TASK OBJECTIVE
Word for word, restate the lines of the material below from its first line through the one containing "Awards (782, 1876)". Omit the rest.

THE INPUT
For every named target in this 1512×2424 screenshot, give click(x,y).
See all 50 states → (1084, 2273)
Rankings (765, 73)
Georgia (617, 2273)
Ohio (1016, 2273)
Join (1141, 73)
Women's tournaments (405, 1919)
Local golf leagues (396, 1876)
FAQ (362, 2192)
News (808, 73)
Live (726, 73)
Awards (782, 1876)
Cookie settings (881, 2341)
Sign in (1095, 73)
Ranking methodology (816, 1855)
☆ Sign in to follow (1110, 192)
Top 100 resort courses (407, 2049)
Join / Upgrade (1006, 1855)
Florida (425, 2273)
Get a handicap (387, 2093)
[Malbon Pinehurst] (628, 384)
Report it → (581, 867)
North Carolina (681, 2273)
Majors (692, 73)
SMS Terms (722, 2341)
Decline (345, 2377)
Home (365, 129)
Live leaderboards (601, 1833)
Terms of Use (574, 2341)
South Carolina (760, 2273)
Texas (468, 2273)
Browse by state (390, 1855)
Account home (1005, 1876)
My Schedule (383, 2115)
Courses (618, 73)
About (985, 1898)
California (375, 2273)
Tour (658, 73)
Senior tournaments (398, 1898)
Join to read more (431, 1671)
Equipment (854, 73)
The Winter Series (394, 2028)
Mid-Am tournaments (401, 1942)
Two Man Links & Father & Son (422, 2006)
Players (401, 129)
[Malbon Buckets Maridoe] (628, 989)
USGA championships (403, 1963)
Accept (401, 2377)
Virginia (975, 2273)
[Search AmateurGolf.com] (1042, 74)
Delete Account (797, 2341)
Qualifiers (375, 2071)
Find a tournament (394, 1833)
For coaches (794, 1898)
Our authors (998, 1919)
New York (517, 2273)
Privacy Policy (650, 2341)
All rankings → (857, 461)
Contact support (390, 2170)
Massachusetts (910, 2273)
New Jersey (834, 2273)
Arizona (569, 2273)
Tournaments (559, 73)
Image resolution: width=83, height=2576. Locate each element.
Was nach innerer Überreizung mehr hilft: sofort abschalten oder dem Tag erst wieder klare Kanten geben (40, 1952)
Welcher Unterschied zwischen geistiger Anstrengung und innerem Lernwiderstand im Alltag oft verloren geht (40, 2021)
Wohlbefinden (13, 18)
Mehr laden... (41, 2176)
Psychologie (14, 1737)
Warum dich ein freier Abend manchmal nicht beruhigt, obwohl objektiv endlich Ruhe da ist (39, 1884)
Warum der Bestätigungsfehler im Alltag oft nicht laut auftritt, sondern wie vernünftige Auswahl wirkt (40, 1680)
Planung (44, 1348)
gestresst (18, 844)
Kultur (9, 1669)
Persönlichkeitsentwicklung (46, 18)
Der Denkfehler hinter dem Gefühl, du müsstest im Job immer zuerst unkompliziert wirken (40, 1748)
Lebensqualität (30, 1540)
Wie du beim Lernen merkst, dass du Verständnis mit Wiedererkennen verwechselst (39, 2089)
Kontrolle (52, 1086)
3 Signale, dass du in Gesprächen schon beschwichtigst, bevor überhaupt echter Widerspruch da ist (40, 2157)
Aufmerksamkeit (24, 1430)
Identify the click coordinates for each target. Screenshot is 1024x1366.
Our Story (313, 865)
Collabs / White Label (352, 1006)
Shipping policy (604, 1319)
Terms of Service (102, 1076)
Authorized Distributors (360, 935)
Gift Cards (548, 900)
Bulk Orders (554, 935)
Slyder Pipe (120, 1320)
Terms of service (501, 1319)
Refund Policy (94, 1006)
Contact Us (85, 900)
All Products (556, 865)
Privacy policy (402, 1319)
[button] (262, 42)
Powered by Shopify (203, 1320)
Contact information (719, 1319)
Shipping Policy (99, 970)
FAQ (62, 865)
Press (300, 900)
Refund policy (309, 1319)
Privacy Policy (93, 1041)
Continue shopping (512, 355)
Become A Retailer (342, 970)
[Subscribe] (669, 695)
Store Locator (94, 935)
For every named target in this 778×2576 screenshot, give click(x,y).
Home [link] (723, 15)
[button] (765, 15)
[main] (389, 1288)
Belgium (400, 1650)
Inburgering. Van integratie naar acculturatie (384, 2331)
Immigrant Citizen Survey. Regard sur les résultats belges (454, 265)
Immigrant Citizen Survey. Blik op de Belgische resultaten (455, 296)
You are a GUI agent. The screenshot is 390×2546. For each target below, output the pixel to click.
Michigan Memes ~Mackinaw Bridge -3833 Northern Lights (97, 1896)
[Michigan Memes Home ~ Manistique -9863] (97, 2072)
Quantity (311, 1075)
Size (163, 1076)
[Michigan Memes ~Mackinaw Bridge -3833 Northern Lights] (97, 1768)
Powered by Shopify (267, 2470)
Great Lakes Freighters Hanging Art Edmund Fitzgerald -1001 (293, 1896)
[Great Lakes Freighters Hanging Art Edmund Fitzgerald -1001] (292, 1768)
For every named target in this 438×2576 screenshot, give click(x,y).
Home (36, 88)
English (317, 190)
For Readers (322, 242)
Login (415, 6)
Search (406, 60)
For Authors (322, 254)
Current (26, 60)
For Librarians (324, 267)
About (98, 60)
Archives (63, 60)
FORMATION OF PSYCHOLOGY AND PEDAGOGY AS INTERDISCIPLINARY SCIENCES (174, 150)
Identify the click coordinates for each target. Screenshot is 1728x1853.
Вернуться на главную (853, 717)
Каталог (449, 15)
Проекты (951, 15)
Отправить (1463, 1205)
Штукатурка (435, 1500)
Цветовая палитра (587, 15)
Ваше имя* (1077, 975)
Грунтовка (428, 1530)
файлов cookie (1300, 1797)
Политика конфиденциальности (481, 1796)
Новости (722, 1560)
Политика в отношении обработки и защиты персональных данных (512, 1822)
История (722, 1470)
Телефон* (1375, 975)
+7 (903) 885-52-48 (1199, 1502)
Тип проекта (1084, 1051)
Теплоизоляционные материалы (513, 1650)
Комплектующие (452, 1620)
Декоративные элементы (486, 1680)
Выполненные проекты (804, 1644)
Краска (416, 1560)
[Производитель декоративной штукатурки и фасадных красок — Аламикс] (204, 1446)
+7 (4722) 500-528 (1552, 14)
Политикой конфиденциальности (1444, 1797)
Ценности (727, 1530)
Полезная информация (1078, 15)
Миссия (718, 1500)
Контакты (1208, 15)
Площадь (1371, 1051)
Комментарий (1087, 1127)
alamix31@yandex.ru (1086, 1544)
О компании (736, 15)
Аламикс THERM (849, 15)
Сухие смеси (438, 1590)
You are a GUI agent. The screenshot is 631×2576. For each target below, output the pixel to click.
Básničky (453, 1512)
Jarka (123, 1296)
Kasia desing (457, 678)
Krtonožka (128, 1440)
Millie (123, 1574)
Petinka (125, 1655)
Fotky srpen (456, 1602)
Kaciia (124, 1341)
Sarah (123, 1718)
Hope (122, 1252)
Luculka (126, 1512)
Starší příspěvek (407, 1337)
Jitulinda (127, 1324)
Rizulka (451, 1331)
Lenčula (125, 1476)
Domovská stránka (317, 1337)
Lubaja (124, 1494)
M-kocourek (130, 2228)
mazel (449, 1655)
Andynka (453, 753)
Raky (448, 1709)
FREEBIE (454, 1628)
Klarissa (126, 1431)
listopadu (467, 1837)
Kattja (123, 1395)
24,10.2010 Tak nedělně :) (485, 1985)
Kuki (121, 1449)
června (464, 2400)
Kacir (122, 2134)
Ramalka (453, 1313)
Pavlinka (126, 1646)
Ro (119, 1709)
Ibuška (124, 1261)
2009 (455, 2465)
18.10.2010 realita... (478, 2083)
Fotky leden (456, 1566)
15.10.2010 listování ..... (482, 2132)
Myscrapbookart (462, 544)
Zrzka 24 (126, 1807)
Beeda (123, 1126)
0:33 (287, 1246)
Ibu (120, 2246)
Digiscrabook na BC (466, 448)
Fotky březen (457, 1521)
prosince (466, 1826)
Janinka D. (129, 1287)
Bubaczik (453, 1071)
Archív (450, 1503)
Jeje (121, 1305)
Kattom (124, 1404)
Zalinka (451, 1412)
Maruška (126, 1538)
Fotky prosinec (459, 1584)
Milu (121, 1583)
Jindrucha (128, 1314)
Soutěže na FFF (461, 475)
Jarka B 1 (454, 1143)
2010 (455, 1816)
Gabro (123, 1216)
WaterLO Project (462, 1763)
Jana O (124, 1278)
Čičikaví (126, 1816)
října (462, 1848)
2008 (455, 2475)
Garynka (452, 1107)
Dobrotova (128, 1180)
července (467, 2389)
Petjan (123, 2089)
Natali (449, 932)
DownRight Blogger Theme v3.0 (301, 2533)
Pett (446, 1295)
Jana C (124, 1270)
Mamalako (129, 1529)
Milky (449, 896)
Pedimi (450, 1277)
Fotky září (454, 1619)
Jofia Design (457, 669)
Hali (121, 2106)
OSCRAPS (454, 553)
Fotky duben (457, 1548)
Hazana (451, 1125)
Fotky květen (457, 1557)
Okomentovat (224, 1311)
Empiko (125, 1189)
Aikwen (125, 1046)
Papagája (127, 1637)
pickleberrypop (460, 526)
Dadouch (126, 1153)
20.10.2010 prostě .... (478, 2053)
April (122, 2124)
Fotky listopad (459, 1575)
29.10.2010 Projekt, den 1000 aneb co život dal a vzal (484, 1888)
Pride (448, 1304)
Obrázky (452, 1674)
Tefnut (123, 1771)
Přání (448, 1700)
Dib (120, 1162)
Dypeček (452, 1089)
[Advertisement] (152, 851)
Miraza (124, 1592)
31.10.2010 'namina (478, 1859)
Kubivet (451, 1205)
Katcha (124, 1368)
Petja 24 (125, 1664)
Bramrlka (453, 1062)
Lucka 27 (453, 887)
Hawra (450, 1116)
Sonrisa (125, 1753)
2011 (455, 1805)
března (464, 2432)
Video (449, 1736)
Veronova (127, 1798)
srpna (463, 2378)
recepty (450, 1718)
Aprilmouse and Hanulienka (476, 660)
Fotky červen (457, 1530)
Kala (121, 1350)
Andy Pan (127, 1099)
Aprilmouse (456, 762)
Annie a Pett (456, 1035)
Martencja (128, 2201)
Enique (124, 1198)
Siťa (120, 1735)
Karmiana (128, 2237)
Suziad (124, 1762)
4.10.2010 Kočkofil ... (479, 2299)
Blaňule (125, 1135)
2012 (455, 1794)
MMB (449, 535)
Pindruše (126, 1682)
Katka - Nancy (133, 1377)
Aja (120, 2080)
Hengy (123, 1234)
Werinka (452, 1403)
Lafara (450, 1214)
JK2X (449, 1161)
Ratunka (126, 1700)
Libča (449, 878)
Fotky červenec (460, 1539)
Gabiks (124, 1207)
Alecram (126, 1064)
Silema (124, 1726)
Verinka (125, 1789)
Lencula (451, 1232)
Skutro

WRITTEN RESPONSE
For every named target in this 1512×2424 screenshot, give click(x,y).
See all 50 states → (1084, 2273)
Rankings (765, 73)
Georgia (617, 2273)
Ohio (1016, 2273)
Join (1141, 73)
Women's tournaments (405, 1919)
Local golf leagues (396, 1876)
FAQ (362, 2192)
News (808, 73)
Live (726, 73)
Awards (782, 1876)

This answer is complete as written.